The networks, which pass the fees to lenders such as JPMorgan Chase & Co. (JPM) and Citigroup Inc., now charge retailers 1.55 percent of the purchase price plus 4 cents for small-ticket transactions of less than $15. That comes to about 7 cents for a $2 cup of coffee. The cost to merchants for that item would more than triple under rules created by the Federal Reserve, which capped the fees at 21 cents, plus 5 basis points of the total and a conditional 1 cent for fraud-prevention.

“The mom-and-pop coffee shop that processes lots of $3 transactions is really going to get hurt by this,” said Brian Dodge, a spokesman for the Retail Industry Leaders Association, a trade group that represents the biggest U.S. merchants, including Wal-Mart Stores Inc., Target Corp. and Home Depot Inc.

The new fee structure won’t apply to cards issued by banks and credit unions with less than $10 billion in assets, which are exempt from the law, a provision of the Dodd-Frank Act.

Price Controls

During the debate in Congress last year and the rule-making process that ensued, banks and payment networks said that capping swipe fees, or interchange, would be tantamount to government price controls and result in unintended consequences.

“MasterCard recently informed our issuers that we will implement a two-tiered interchange structure,” James Issokson, a spokesman for Purchase, New York-based MasterCard, said yesterday in a statement. “As we have noted throughout this process, setting price caps will -- and has -- created distortions in the market.”

Will Valentine, a spokesman for San Francisco-based Visa, John Hall of the American Bankers Association and the Federal Reserve’s Susan Stawick declined to comment.

Visa, the world’s biggest network, and No. 2 MasterCard processed 36.9 billion debit-card purchase transactions in the U.S. last year, company data show. About 20 percent of all debit-card purchases are small-ticket, according to Brian Riley, senior research director at TowerGroup, a Boston-based research and advisory firm.

Lobbying Fight

Retailers and financial firms spent about $30 million and deployed more than 500 lobbyists in the battle to influence the legislation and rule-making, people briefed with the expenditures said in June.

The fee caps, set to take effect Oct. 1, replace a formula that averages 1.14 percent of the purchase price, or about 44 cents for the typical $38 debit transaction. The change may cut annual revenue at the biggest banks by $8 billion, data compiled by Bloomberg Government show, and the increase for small-ticket purchases may help them recoup some of it.
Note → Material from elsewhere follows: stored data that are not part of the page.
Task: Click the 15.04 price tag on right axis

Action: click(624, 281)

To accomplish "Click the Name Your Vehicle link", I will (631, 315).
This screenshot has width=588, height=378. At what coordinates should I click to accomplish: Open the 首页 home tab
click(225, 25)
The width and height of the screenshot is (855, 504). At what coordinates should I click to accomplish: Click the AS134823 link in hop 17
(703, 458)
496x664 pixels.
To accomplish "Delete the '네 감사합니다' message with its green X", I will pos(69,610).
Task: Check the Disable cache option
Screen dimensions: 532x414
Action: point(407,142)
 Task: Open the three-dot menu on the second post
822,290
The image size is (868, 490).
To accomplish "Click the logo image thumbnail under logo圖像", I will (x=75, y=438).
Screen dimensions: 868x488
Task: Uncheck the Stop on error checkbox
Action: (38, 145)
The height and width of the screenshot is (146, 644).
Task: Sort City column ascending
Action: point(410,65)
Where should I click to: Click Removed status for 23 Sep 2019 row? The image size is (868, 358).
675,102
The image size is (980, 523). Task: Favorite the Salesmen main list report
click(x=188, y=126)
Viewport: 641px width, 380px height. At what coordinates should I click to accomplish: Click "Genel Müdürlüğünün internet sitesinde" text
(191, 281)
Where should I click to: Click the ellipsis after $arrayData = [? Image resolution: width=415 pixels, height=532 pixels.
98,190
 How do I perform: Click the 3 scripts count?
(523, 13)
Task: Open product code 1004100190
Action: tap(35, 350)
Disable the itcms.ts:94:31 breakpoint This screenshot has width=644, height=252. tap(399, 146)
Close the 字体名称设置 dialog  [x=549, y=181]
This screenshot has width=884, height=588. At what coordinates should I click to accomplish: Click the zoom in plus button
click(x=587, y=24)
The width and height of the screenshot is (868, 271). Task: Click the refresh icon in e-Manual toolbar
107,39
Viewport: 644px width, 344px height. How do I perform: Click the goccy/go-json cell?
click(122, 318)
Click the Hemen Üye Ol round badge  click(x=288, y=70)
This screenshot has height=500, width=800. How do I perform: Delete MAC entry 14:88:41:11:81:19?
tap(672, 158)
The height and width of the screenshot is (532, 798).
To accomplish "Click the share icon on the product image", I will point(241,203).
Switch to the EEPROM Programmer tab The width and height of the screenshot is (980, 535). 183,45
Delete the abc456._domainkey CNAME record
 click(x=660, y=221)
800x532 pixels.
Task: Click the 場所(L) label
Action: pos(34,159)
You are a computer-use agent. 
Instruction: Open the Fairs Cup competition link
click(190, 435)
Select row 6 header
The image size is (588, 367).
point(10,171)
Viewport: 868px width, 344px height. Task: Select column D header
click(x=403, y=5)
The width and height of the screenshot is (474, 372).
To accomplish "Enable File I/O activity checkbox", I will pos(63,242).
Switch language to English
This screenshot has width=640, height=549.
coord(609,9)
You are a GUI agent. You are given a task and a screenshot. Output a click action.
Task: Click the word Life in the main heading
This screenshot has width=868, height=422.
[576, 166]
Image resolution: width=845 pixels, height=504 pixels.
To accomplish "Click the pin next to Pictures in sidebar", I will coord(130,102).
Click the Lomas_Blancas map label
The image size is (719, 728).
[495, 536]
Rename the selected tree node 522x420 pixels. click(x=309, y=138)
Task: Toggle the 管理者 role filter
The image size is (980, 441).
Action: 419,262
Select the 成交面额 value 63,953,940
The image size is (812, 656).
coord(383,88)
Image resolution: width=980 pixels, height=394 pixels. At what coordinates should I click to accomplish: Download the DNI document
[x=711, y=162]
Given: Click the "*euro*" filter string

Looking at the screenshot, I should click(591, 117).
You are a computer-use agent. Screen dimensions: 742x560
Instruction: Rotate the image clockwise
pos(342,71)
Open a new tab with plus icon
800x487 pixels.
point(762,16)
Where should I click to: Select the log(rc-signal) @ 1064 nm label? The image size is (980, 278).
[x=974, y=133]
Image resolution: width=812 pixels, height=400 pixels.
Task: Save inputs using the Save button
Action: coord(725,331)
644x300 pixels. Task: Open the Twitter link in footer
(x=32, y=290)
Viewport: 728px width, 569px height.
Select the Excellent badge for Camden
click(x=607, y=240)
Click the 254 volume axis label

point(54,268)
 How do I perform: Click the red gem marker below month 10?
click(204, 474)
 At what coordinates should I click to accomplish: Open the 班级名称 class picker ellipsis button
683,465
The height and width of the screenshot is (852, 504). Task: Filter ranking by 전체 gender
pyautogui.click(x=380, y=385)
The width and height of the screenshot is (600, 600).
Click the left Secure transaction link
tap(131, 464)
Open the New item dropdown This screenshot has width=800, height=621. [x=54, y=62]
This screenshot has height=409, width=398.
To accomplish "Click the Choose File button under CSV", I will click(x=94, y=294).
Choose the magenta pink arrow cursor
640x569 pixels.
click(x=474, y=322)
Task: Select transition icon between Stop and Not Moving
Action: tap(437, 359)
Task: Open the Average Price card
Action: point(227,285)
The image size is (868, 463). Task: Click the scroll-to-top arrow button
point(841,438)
That also may help Visa and MasterCard assuage their biggest bank customers and stave off competition from other debit networks, including Pulse, a unit of Discover Financial Services (DFS), and First Data Corp.’s Star.

‘Fee-Fixing’

“Visa and MasterCard have customers on the bank side so they have to make sure their issuers are happy, and on the other side they have to make sure the retailers aren’t getting charged too much,” said Trish Wexler, a spokeswoman for the Electronic Payments Coalition, which represents banks and networks. “There are unintended consequences that result when the government steps in and pretends to know better than the free market.”

The limits, championed by U.S. Senator Richard Durbin, an Illinois Democrat, have led banks to end debit-card rewards programs and add fees for checking accounts.

The looming increase in small-ticket swipe fees “underscores the anti-competitive nature of the fee-fixing relationship that big banks have with Visa and MasterCard and reaffirms the need for reasonable regulation of the swipe-fee system,” Max Gleischman, a spokesman for Durbin, said in an e- mailed statement.